Talvez se entenda melhor neste momento a razão porque apresentar o cristianismo como algo de triste é falsear a realidade sobrenatural da fé. “A verdadeira virtude não é triste nem antipática, mas amavelmente alegre.” (657), isto é, com a alegria que procede de amar, porque só é amável aquele que ama. Em outro lugar do livro fala-se do olhar “do olhar amabilíssimo” de Cristo. Por isso entende-se o que se segue: “Caras compridas..., maneiras bruscas..., aspecto ridículo..., ar antipático... Desse jeito esperas animar os outros a seguir Cristo?” (n. 661). Ou noutro lugar: “Não estejas triste. – Tem uma visão mais... “nossa” – mais cristã – das coisas”. (n.664).

Caminho, como todos os grandes livros de espiritualidade que glosaram a realidade cristã, não se enquadra na fácil dicotomia otimismo-pessimismo, nas simplificações do “melhor dos mundos possíveis” (Leibnitz) ou no “pior dos mundos possíveis” (Schopenhauer). Neste mundo existiu e existe, com estranha eficácia, o pecado, a ofensa a Deus que se traduz em usar de modo terrível as criaturas. Mas o pecado não é o fim, nem o definitivo. O fim é a Ressurreição pela Cruz, a suprema dor redentora que abre as portas à alegria, agora como anúncio, depois como posse perfeita.
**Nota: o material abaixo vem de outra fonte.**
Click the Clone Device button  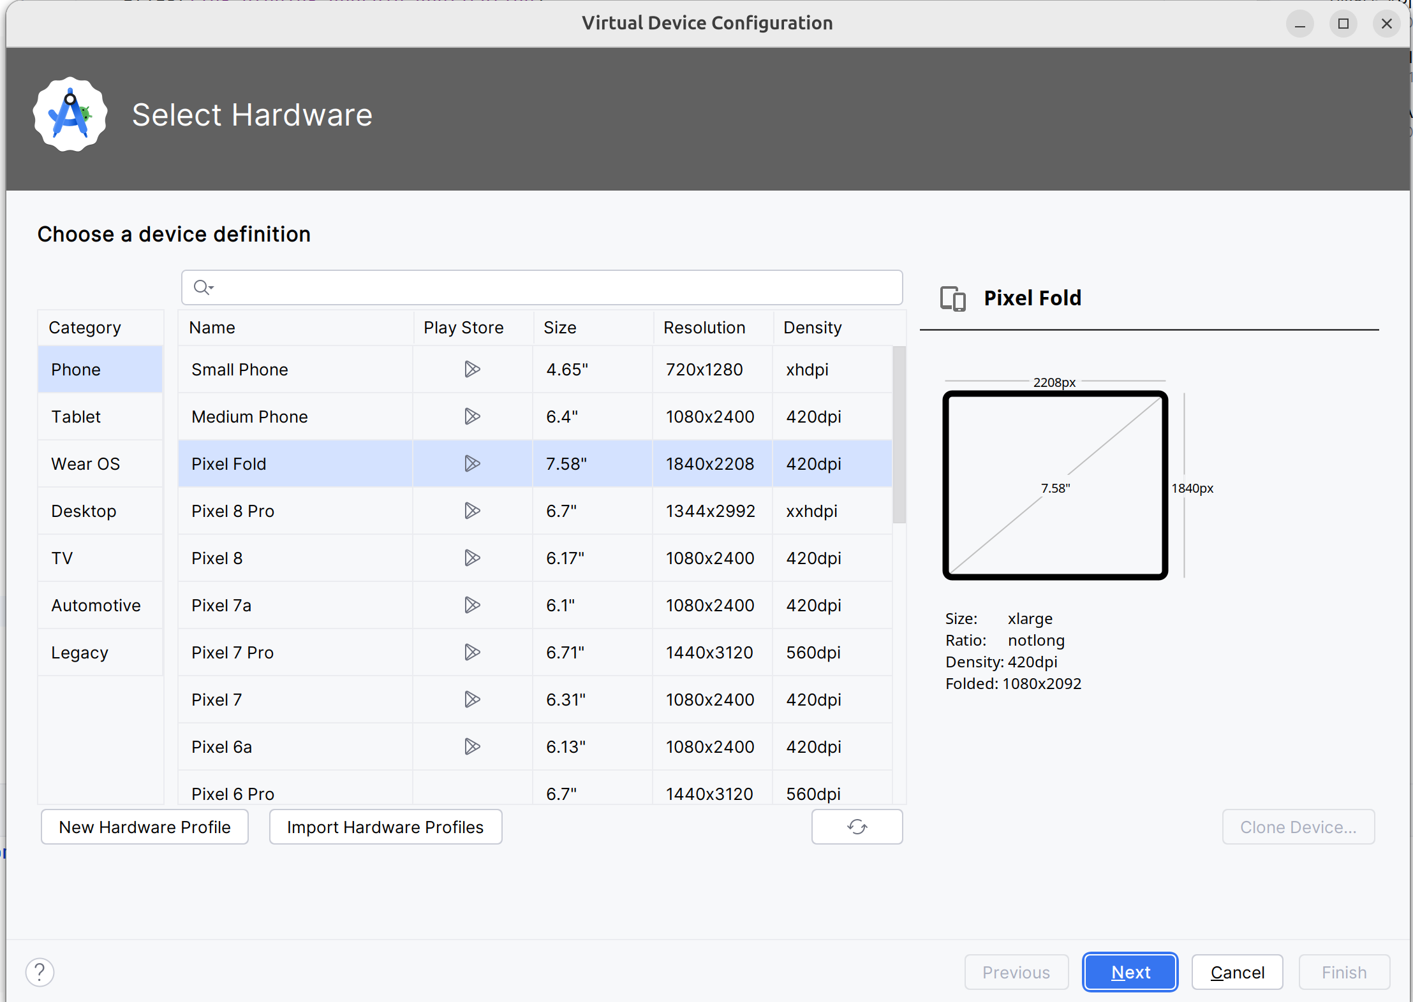1298,826
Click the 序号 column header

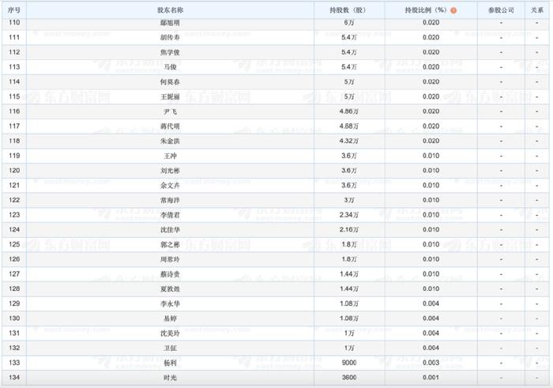[x=13, y=10]
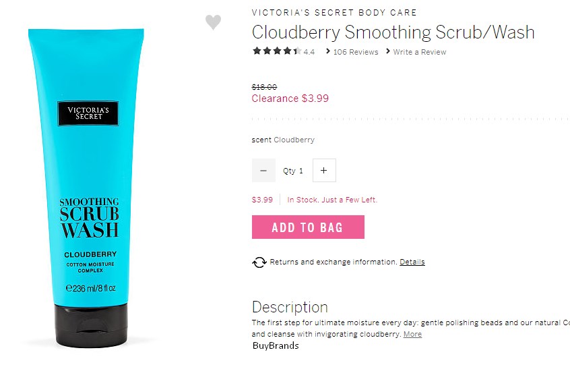Viewport: 570px width, 365px height.
Task: Add the scrub wash to bag
Action: [309, 227]
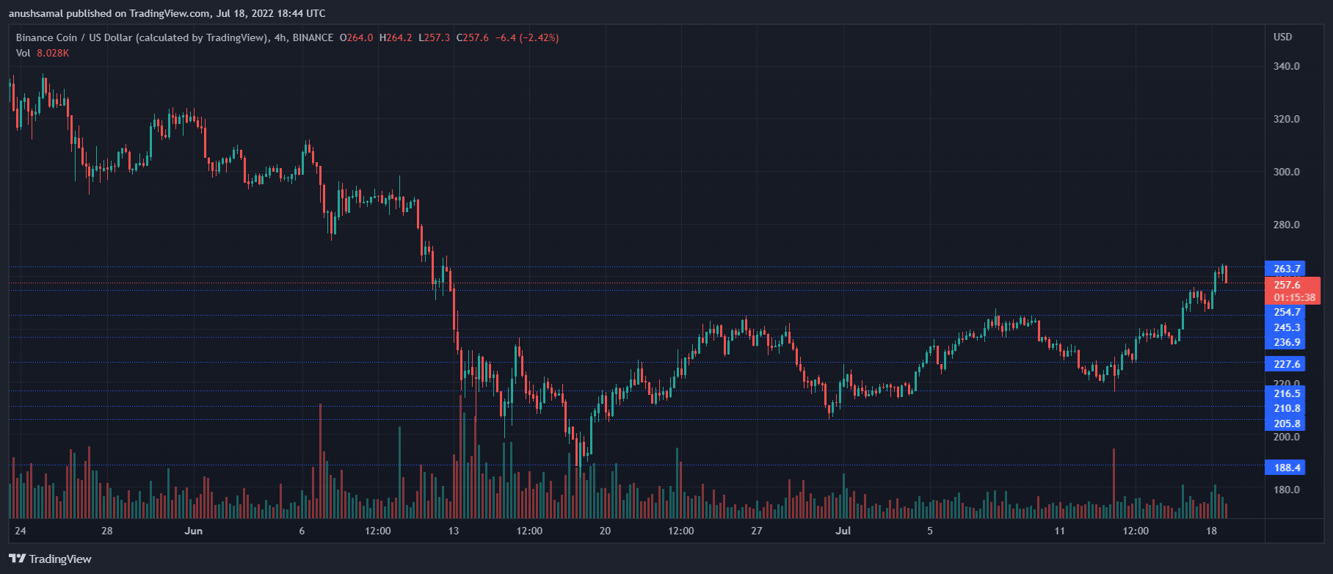Open the USD currency selector on price axis

coord(1282,37)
As dores da Cruz são uma vitória, laboriosa vitória que se prolonga pela história, claro-escuro da liberdade humana, que é o próprio claro-escuro da alegria.

Rafael Gómez Pérez, em: Estúdios sobre Camino, 1ª edição, Madrid, Rialp, 1988

(1) Expressão muito corrente na pregação do fundador do Opus Dei; como por exemplo, em Cristo que passa, n. 43.